In the next few days, I want to make a push to correct vendor bugs in this area. Their are two tests. I'm going to ask my readers to publish two blog entries (case #1 and #2 above), point  to the entries and tell me what the RSS items fragment looks like. I'm also going to ask my readers to subscribe to case #1 and #2 above and tell me which RSS reader you use and how they look in your reader.  For every test case that succeed, the reader earns 1 point. For every test case that fails, the reader earns 2 points. Don't worry about duplicate entries, they count, as long as you actually did the work. Whomever gets the most points wins ($30 of whatever they want from Amazon). I'm also gonna do a random draw of all the participants for another prize ($20 of whatever they want from Amazon).

The Goal

Once the results start coming, I'll publish them and file bug reports with the vendors. The goal, for me, is to improve the encoding for RSS.

Corrections

I may have typos or mistakes above. If you point them out, I'll award you another bonus point.

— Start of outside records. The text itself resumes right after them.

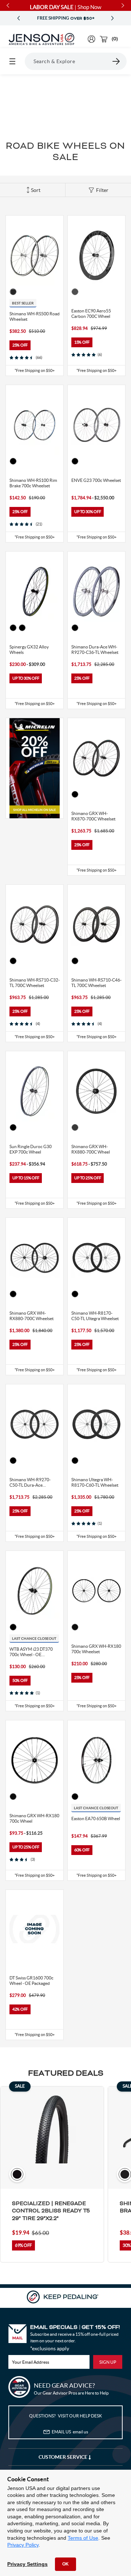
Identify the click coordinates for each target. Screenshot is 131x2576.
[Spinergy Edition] (13, 627)
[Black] (13, 461)
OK (65, 2564)
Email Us (70, 2431)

Update: As James and Chip noted in comments, the links to test case #3 and #4 were wrong. James points out that I missed CDATA encoding in my enumeration of encoding methods (that was a glaring oops). Two points for James and 1 to Chip for typo corrections.

Reader Comments Subscribe
Your links for 3 and 4 link to 1 and 2.  --Chip Camden
It looks like FeedDemon does the double-decoding for titles in the reading pane, but only single-decoding for the blog title in the feeds pane.


Within the text of the entry, FeedDemon only does single-decoding.

MyYahoo Beta seems to use the compromise strategy.

Randy

Google Reader uses the compromise strategy for item/title, but not channel/title.

Randy

NetVibes seems to use the compromise strategy for channel/title, but not item/title.

Randy

iGoogle seems to use the compromise strategy.

Randy

Bloglines seems to use the compromise stategy.
4 Jason Schramm

Randy

I would interpret "The problem is all the other textual elements which by definition should not be HTML encoded, but rather they should be plain text." to mean that text formatting/markup is not allowed in any field other than item/description.  Is that right?

That is correct!

Randy


I would interpret "The problem is all the other textual elements which by definition should not be HTML encoded, but rather they should be plain text." to mean that text formatting/markup is not allowed in any field other than item/description.  Is that right?